Danny gets by just fine with his ADL prosthesis for the first 26 years of his life. He also doesn't need a separate device for his work as a sports coach. Until Frank Jol brings up swimming prosthesis. Danny has been playing sports all his life, but he shuns swimming. When friends go to the pool, or dive in the Amstel in the summer, he stays home. Or with long pants on the side. "A daily prosthesis should not get wet. And of course you can just take your leg off then, but that doesn't walk nicely on the beach. I don't want to have to think about having to take my leg on and off all the time, with that it emphasizes so much that you are different. That swimming prosthesis is great. I've had it since August and during my vacation I went diving for two weeks. It was great."

Because such a swimming prosthesis must also be paid for, Danny then comes into contact with the Mentelity Foundation. Together with them, he goes through an application at the municipal Wmo counter. "That went very quickly. The municipality now pays part of it, the Mentelity Foundation has paid the rest, and I'm now trying to raise that myself through crowdfunding," Danny explains. "The great thing about the foundation is also that you come into contact with other people with disabilities.
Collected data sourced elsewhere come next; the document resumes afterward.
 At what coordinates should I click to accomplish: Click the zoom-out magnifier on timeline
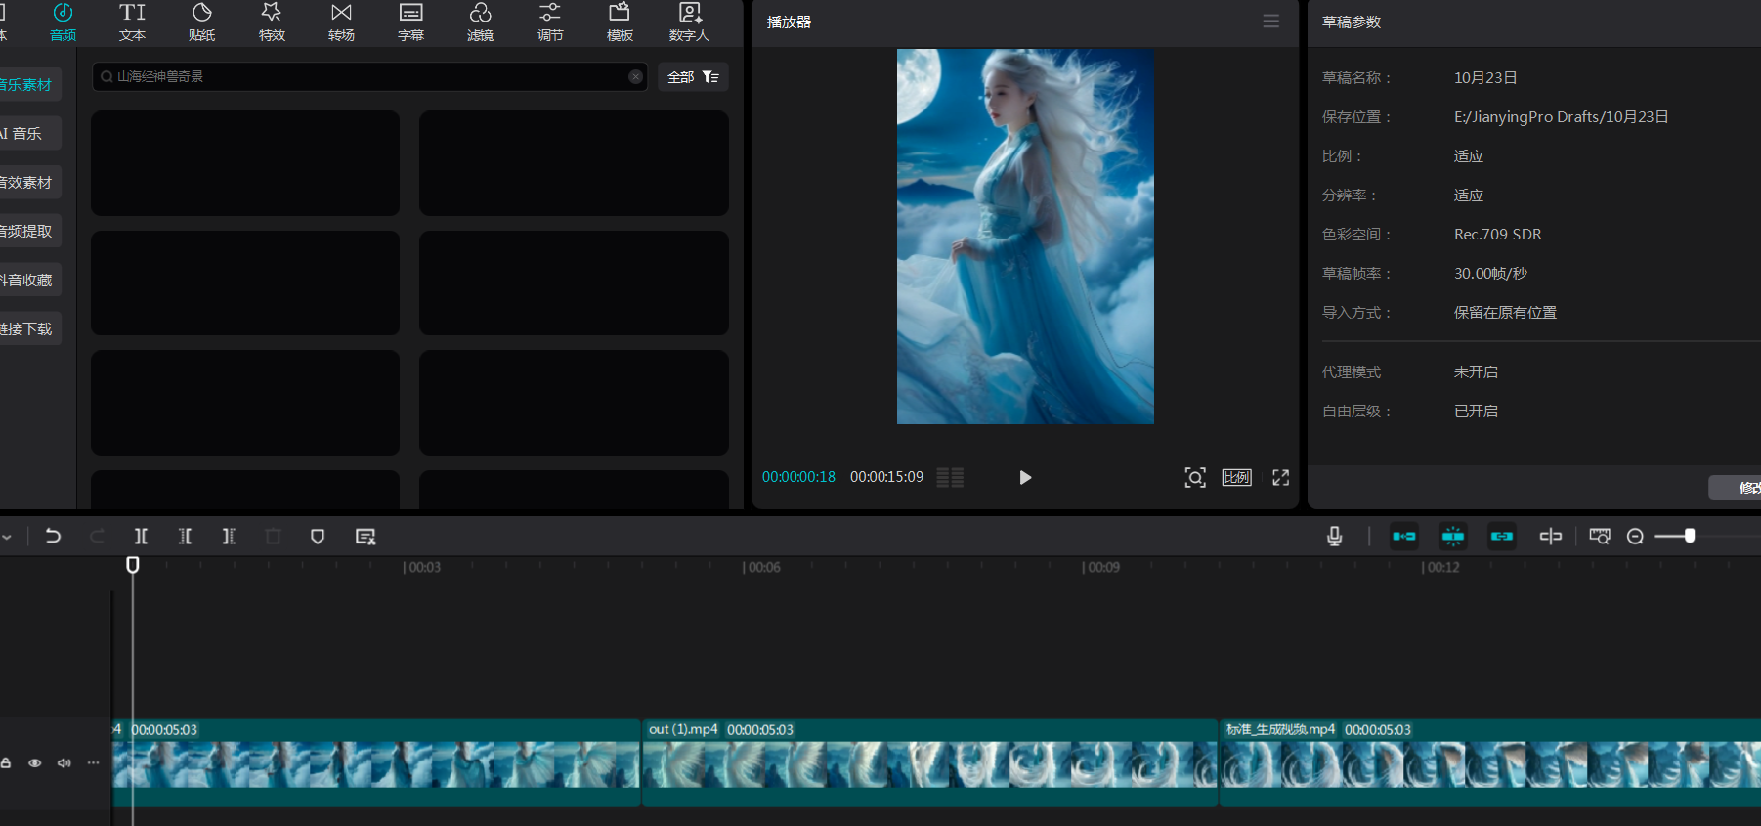1635,536
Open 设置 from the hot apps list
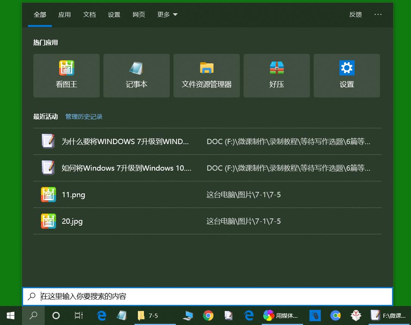Image resolution: width=411 pixels, height=325 pixels. [x=347, y=75]
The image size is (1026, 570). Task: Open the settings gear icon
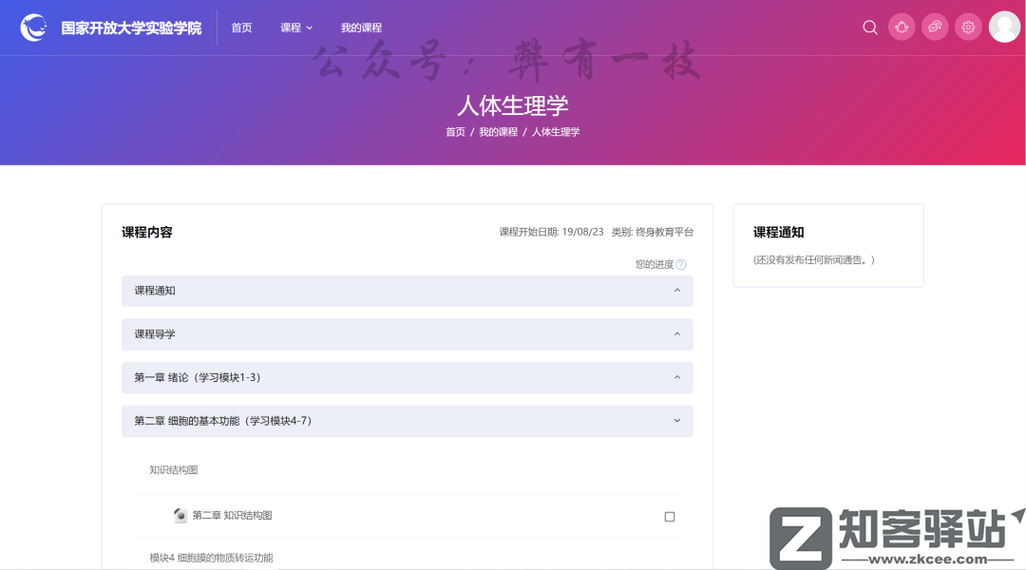968,27
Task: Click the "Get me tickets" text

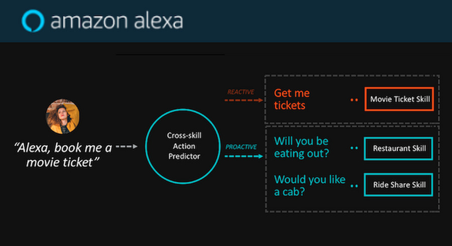Action: (292, 99)
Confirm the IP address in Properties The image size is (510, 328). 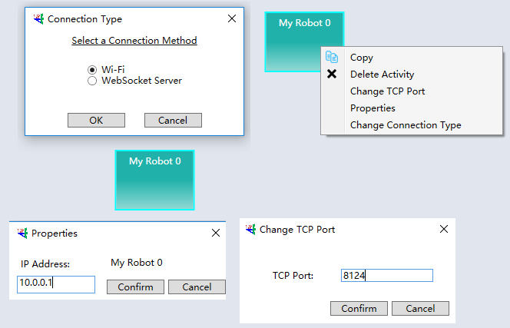click(x=135, y=287)
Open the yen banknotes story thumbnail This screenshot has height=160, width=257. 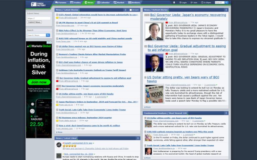(x=154, y=94)
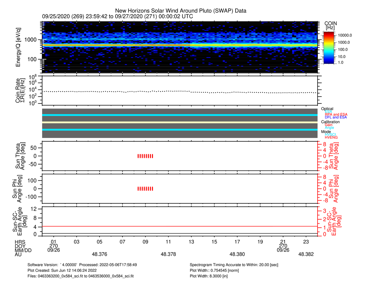Click the 'DFL and ESA' legend label
The width and height of the screenshot is (365, 282).
coord(336,117)
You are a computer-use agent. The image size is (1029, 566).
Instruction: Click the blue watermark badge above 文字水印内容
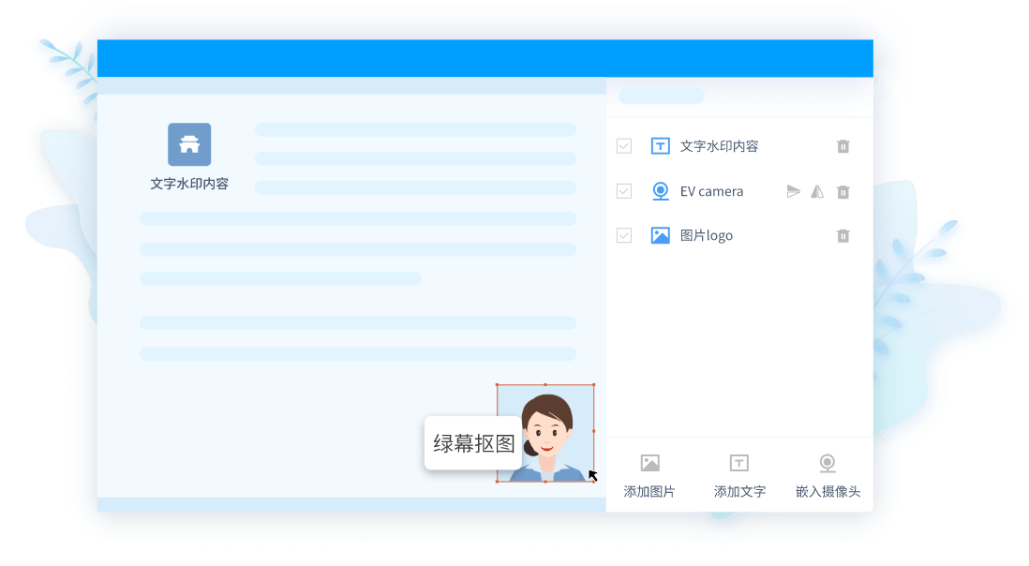pyautogui.click(x=189, y=143)
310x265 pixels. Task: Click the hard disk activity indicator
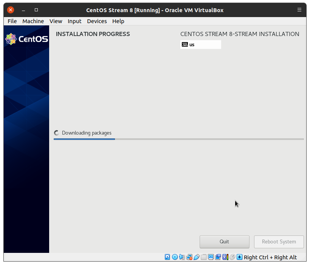click(x=167, y=257)
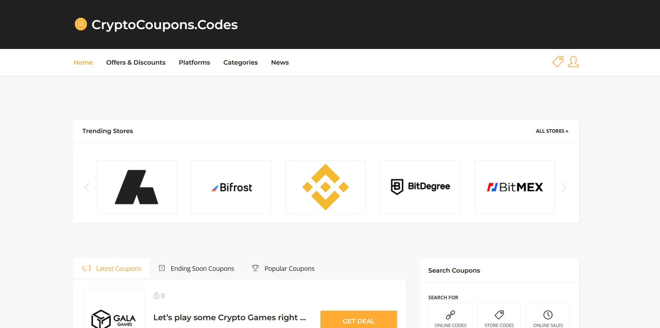Show the Latest Coupons tab
The width and height of the screenshot is (660, 328).
coord(112,268)
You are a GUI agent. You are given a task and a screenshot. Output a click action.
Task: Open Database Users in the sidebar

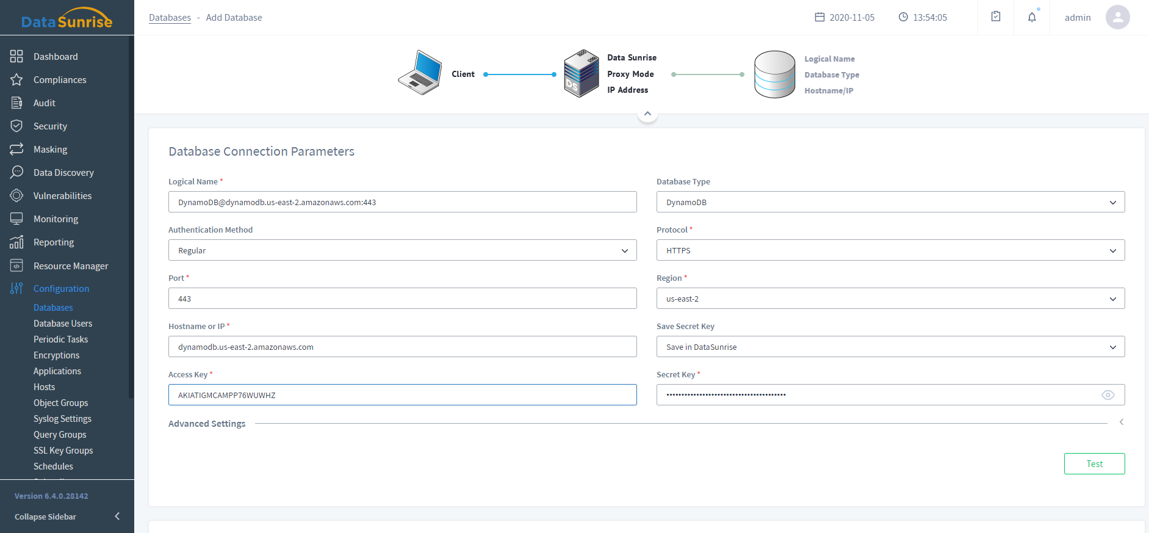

Until then I had never seen anyone else with a prosthesis, I thought I was the only one. It wasn't that I was ashamed of it, but I put it away. Working out in shorts was something I had never done. Until I met so many people at the Mentelity Foundation, young and old, all with their own stories and disabilities, who all think a prosthesis is perfectly normal. Then you start to find it normal yourself. By now I've accepted it so much that I do sport in shorts and no longer mind, but rather think it's special that I have what I have."